Lauren Vogel | CMAJ | April 21, 2017

  • Manitoba scientists say they have discovered the first new antibiotic in three decades, although it may take 5-10 years before the drug is available to the public. The new antibiotic, PEG-2S, inhibits a sodium pump that at least 20 different types of bacteria need to survive, but still needs to be tested in clinical trials.
  • Marijuana companies raised concerns about Health Canada’s ability to ensure the quality and safety of the drug once it becomes legal, citing a lack of inspectors among other issues. Health Canada also faced criticism from members of Parliament for not disclosing the cost of a proposed cannabis tracking system.
  • Canada has one of the highest rates of pediatric inflammatory bowel disease in the world; the condition affects an estimated 3000 children under age 16, according a study by Ontario’s Institute for Clinical Evaluative Sciences and other institutions. The number of children under age 5 diagnosed with inflammatory bowel disease increased by 7.2% every year between 1999 and 2010.
  • Alberta became the second province to promise universal coverage for the abortion medication Mifegymiso. New Brunswick pledged to cover the drug earlier this month; other provinces are waiting for the pan-Canadian Pharmaceutical Alliance to finish price negotiations with the drug distributor, Celopharma Inc.
  • Saskatchewan and the federal government pledged $63 million for a new patient-oriented research centre that focuses on mental health and Indigenous care. The centre’s executive director says the investment will provide some independence from pharmaceutical industry funding to focus on patients’ research priorities.
  • Ontario hospitals are struggling to keep up with unusual levels of overcrowding, with patient capacity ranging from 100% to 130% at about half the province’s hospitals. To accommodate the overflow, hospitals have opened at least 1100 “unfunded” beds, including more than 250 beds in unconventional spaces, such as patient lounges and storage rooms.
  • Quebec should have held out for a better federal health funding deal, according to a public finance think-tank. Ottawa’s share of Quebec’s health care costs will peak at 27% between now and 2019 but decline thereafter to 25.5%, “forcing Quebec to disproportionately bear the burden of the additional health care costs,” the Institute of Fiscal Studies and Democracy reported.
  • Manitoba Health Minister Kelvin Goertzen came under fire for refusing to release the report of a $750 000 health care sustainability audit. The minister claims the information is owned by KPMG, the consulting firm contracted to conduct the audit, though the government previously promised to release the report with redactions to protect privacy.
  • Two emergency rooms in Quebec City are increasingly going unstaffed by doctors. Saint-Marc-des-Carrières hospital had 26 emergency room shifts without a doctor present in 2015, 54 in 2016 and already 26 in the first three months of 2017. The Jeffery Hale hospital didn’t have a doctor present for eight emergency shifts so far this year, up from only three shifts last year.
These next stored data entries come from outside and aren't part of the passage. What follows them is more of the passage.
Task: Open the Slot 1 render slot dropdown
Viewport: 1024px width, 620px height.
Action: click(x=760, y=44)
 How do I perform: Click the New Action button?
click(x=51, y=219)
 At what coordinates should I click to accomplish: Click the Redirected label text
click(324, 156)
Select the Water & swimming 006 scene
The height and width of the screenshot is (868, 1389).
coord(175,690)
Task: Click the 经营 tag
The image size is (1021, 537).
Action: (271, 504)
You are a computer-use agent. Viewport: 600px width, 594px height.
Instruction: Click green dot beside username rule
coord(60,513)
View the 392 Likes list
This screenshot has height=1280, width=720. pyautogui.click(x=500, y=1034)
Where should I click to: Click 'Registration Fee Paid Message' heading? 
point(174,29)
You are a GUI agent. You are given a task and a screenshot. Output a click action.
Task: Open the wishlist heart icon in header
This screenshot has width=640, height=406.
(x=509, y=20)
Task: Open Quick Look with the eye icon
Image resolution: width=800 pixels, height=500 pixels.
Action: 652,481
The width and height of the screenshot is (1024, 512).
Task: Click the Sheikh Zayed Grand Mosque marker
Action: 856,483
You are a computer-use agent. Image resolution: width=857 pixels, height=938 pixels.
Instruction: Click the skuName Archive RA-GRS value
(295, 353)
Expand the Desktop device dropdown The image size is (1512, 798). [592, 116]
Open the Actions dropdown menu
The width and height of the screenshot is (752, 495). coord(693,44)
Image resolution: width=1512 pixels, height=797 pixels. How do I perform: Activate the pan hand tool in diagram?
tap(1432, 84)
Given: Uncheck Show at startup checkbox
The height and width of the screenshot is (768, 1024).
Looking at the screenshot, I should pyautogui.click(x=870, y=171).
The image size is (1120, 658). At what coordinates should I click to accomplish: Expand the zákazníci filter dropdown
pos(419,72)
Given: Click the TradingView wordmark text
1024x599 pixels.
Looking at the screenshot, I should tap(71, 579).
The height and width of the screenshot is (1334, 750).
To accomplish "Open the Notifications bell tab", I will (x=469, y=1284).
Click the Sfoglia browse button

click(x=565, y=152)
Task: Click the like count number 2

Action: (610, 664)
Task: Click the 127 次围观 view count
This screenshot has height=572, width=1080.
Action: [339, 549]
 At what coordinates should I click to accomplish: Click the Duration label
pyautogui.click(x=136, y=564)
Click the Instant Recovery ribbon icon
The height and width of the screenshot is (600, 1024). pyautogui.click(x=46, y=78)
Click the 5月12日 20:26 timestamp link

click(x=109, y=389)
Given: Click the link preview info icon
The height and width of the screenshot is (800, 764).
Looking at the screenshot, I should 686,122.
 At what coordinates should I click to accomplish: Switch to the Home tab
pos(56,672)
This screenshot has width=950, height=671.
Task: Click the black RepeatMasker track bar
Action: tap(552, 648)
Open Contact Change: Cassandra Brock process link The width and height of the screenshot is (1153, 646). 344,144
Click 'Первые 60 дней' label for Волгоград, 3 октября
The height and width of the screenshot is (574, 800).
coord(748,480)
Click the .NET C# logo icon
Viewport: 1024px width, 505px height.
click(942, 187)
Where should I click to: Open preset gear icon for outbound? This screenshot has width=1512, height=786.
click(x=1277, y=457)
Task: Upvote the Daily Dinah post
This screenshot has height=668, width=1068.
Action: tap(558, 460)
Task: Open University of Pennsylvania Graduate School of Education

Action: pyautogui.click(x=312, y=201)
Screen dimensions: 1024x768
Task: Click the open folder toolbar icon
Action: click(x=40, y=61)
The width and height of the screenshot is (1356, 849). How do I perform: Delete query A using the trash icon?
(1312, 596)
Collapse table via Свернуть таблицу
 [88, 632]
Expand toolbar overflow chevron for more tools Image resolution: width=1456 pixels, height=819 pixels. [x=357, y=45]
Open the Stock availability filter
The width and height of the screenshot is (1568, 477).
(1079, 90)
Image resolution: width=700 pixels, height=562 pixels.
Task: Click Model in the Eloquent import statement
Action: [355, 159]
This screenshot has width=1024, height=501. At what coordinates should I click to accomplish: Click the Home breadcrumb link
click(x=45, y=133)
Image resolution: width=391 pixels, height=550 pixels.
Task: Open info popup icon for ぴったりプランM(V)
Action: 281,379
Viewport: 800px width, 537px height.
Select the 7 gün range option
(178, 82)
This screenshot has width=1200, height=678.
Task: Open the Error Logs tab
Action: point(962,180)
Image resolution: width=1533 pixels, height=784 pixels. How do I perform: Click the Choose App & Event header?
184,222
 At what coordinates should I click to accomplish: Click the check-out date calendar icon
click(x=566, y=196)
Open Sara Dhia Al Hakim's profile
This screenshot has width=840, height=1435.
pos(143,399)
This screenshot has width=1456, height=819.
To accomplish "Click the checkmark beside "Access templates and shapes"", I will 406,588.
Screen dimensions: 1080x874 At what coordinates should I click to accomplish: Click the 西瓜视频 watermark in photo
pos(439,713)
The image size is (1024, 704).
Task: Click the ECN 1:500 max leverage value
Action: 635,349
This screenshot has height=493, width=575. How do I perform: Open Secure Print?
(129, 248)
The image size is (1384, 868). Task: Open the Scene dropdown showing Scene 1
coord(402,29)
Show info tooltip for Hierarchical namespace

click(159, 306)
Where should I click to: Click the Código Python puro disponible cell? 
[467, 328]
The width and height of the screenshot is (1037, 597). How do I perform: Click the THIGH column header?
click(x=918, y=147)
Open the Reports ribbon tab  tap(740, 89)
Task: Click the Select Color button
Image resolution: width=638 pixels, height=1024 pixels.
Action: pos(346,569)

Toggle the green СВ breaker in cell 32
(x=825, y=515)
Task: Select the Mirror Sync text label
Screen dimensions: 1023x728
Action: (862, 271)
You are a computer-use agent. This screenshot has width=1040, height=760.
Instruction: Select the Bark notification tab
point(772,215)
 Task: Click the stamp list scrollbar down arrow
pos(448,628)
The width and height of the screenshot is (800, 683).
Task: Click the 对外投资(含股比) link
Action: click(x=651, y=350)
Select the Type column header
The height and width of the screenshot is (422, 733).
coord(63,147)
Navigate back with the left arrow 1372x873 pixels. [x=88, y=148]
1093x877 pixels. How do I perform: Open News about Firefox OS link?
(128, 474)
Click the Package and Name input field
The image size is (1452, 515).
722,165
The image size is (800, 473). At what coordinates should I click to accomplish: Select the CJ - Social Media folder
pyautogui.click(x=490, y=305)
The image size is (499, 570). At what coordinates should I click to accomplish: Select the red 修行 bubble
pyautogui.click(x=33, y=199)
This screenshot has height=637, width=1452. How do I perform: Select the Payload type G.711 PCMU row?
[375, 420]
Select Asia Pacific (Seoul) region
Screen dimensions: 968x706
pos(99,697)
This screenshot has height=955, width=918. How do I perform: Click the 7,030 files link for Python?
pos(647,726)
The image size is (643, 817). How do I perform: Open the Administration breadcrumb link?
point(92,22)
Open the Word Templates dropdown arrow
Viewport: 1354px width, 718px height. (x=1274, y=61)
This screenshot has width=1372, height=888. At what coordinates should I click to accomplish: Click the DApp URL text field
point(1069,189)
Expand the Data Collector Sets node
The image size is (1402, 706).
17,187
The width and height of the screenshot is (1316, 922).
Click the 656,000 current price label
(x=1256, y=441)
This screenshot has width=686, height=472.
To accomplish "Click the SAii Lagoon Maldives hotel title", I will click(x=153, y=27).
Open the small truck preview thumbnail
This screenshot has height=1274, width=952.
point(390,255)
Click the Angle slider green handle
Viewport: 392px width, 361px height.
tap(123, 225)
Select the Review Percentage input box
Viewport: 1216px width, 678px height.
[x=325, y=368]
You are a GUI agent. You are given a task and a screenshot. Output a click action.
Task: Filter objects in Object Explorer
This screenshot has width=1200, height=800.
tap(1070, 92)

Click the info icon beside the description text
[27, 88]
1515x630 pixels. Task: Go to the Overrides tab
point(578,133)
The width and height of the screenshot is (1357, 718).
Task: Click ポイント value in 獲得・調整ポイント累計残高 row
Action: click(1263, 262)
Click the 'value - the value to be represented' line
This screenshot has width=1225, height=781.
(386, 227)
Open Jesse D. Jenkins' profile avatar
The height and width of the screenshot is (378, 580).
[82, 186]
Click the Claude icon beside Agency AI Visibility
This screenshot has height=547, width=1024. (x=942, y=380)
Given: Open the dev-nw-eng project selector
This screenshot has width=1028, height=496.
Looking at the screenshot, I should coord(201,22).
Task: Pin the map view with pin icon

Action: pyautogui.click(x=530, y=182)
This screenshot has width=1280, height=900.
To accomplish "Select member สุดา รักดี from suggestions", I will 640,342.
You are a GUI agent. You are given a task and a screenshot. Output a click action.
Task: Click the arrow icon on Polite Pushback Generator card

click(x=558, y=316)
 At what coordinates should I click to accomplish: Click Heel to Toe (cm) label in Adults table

  • Two reports highlighted social disparities in access to health care. One study of community health survey data showed that poor Canadians face significantly longer waits for care than wealthier peers, particularly in Nova Scotia, New Brunswick, Quebec, Manitoba, Saskatchewan and British Columbia. Another report showed that northern Ontarians wait longer for primary care and die 2.5 years sooner than others in the province.